Just my two cents. Take it for what it’s worth:D


#3

Once this “friend” graduates from highschool and matures, this behavior should come to an end. If not, you might have the city water investigated for some strange chemicals - this simply is not the way civilized adults behave.


#4

That’s what I’m thinking…crazy thing is this lady is forty years old…way to old to be that mean.

I wonder why she hates me:confused:


#5

#6

i totally agree with malia and if she still persists, then go the route of Nanny PK… i too totally believe that while i cannot control everything that happens outside the home, and need to be gracious no matter what, in my house, i will be respected or you r not welcome!!


#7

To be really sweet will be a hardship…But I’ll try. What I really wanna do :banghead:

About my husband…I don’t understand how he didn’t notice. It makes me feel invisible…if my SIL hadn’t noticed he might not believe me still…why is he so oblivious? Is that a man thing or just him…


#8

**
The only problem with that route is that it’s not just her house, it’s her husband’s too. If he doesn’t even see a problem he is not likely to just accept that his “friend” is no longer allowed over especially because of something so silly as his wife’s “over reaction or paranoia”:rolleyes:. It will solve the immediate issue of not having to be subjected to disrespect in her own home by this woman but not the one of being disrespected by her own husband.**


#9

#10

It sounds to me (old married lady of 34 yrs) as if this woman is flat out jealous of you and has a thing for your husband. Men can be thick about things like this; he may also enjoy the attention.

Be sure you give him plenty of attention, but let him know exactly how this makes you feel - “I feel very slighted by this woman, especially in our own home, and it hurts me that you don’t support me in this.”


#11

True. Didn’t really think of that – like I said, I’m single so I don’t have to deal with that scenario:) However, maybe SIL would be willing to explain to H what she observed. That might help him “see the light.”


#12

Exactly…why is he so dense and how do I get him to understand? I already explained the shoe on the other foot thing he just doesn’t get it…


#13

It’s a man thing. They are often clueless about social cues and nonverbal communication, and unless this woman comes right out and says something rude, your dh just might not “get it.” :shrug:


#14

That’s exactly what I think! He likes the attention…I sure wish I could get a guy on here to explain:thumbsup:

Be sure you give him plenty of attention, but let him know exactly how this makes you feel - “I feel very slighted by this woman, especially in our own home, and it hurts me that you don’t support me in this.”

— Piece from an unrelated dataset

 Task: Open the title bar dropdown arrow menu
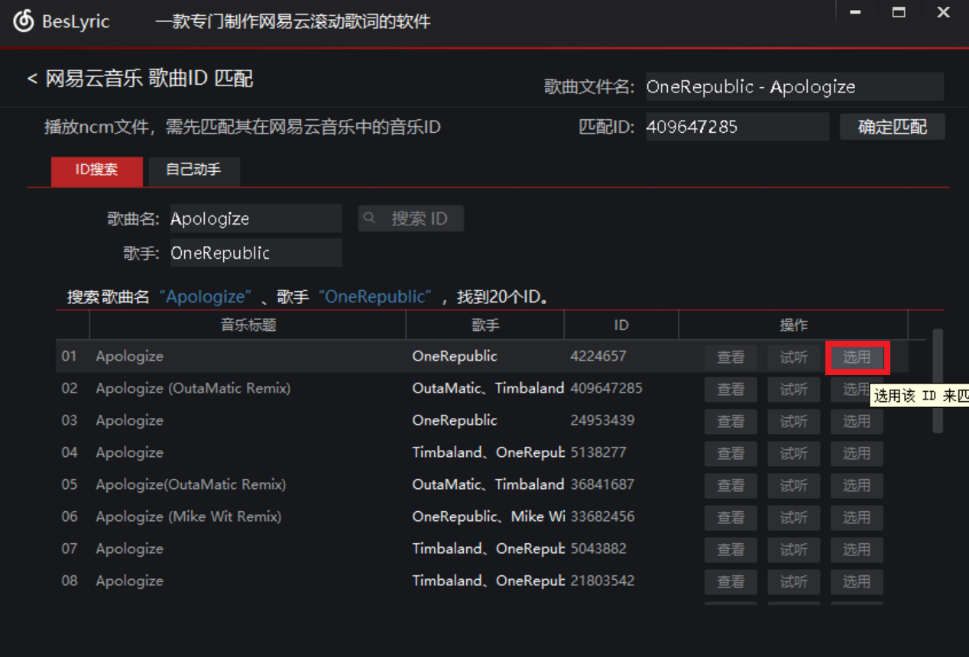816,13
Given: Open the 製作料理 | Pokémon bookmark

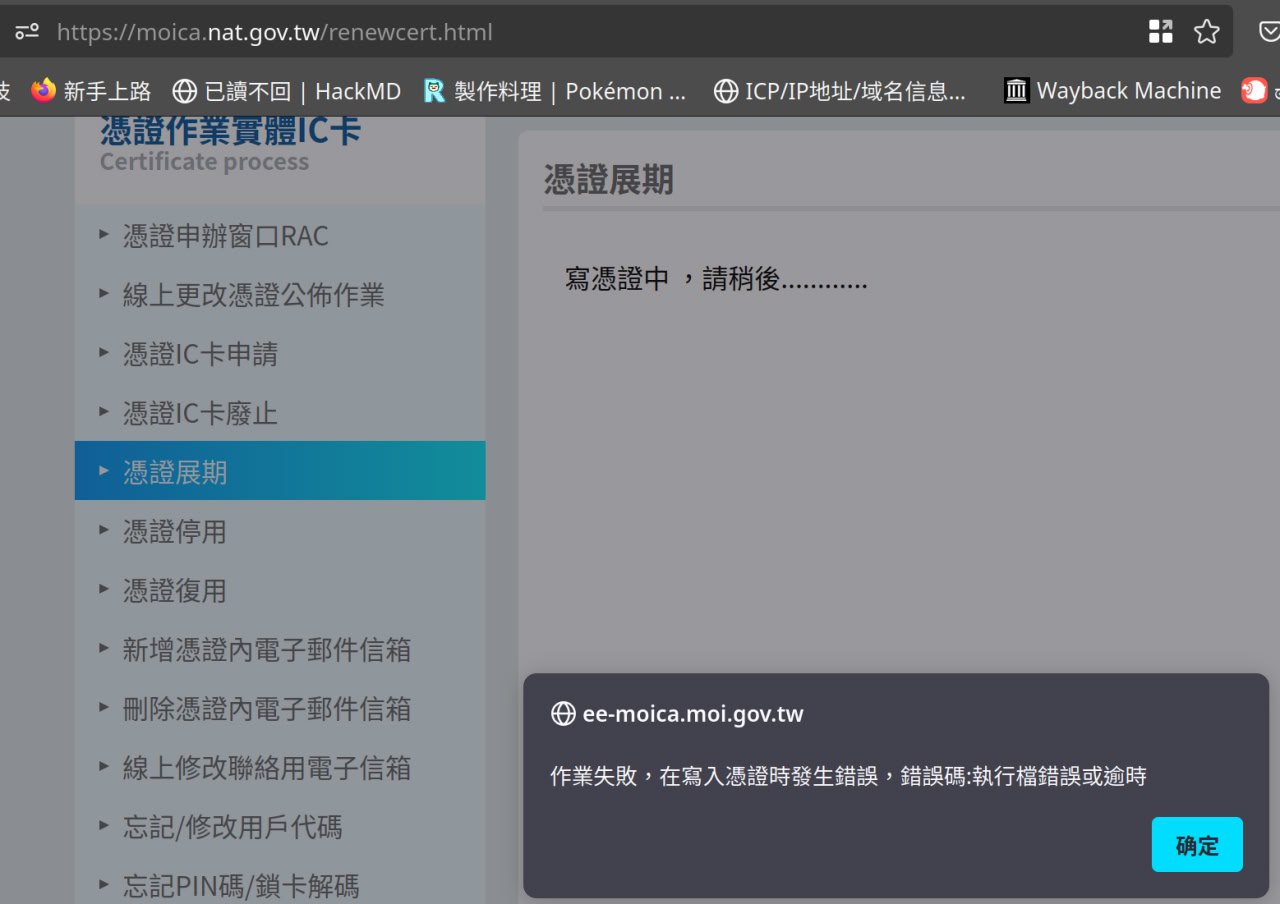Looking at the screenshot, I should pyautogui.click(x=555, y=91).
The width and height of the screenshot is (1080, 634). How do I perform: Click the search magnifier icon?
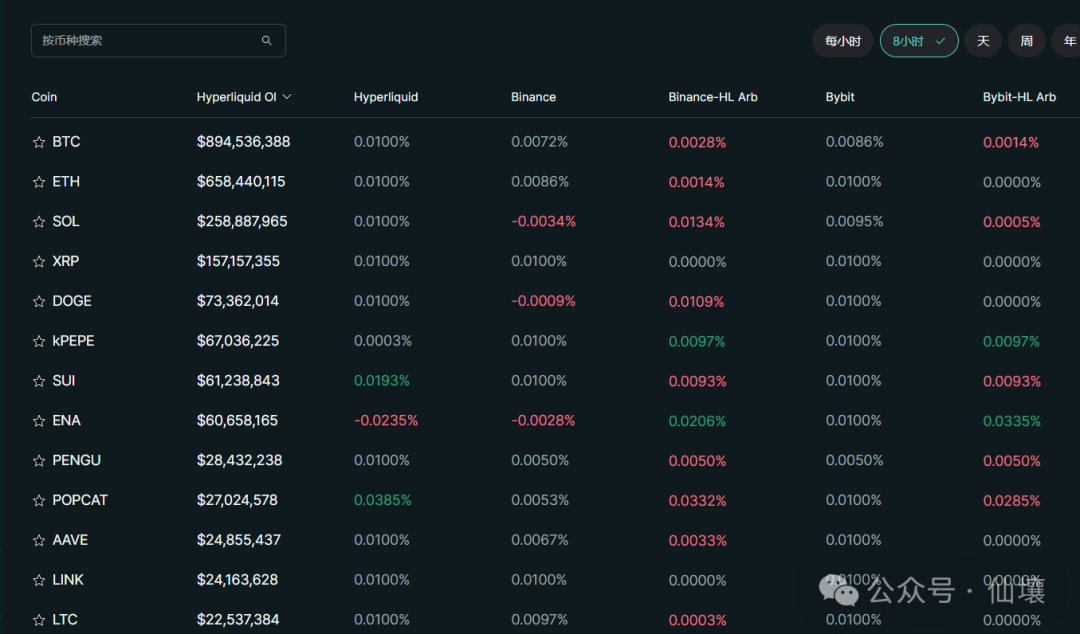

I already had this conversation…he apologised but I could tell by the glazed look in his eyeballs that he doesn’t get it.


#15

i am sure she is not the only friend that they have… so if she is not being paranoid about just about everyone slighting her, he should not have any issues with one woman not being in their house becos she is not being respected in the house…

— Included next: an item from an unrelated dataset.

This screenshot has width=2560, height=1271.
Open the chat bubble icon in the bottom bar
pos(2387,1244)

anyways, he is supposed to be prioritizing her first and then everyone else… just my :twocents:


#16

Men belong to a different emotional species. They are from a different planet. Forget about having “hurt feelings” over this.

You want him to notice something? Show him a lug wrench. He’ll notice THAT.


#17

LOL:rotfl:


#18

If you feel someone is disresecting you in your own home - go to the person and talk to them about it directly.

If your spouce doesn’t notice it or care - so what, it bugs you so take care of it yourself.

ug me man … where I make fire now?


#19

LOL…:smiley:


#20

I’m with B on this one. I think you should nicely confront her… especially since it happened in your own home. “Did I do or say something to offend you? I get the distinct impression that you’re snubbing me.” She’ll probably deny it - but at least you’ve put her on notice that you’re well aware of what she’s doing.

I too think she’s “into” your husband.

This is NOT the time to be mad at him. She’d probably love that?!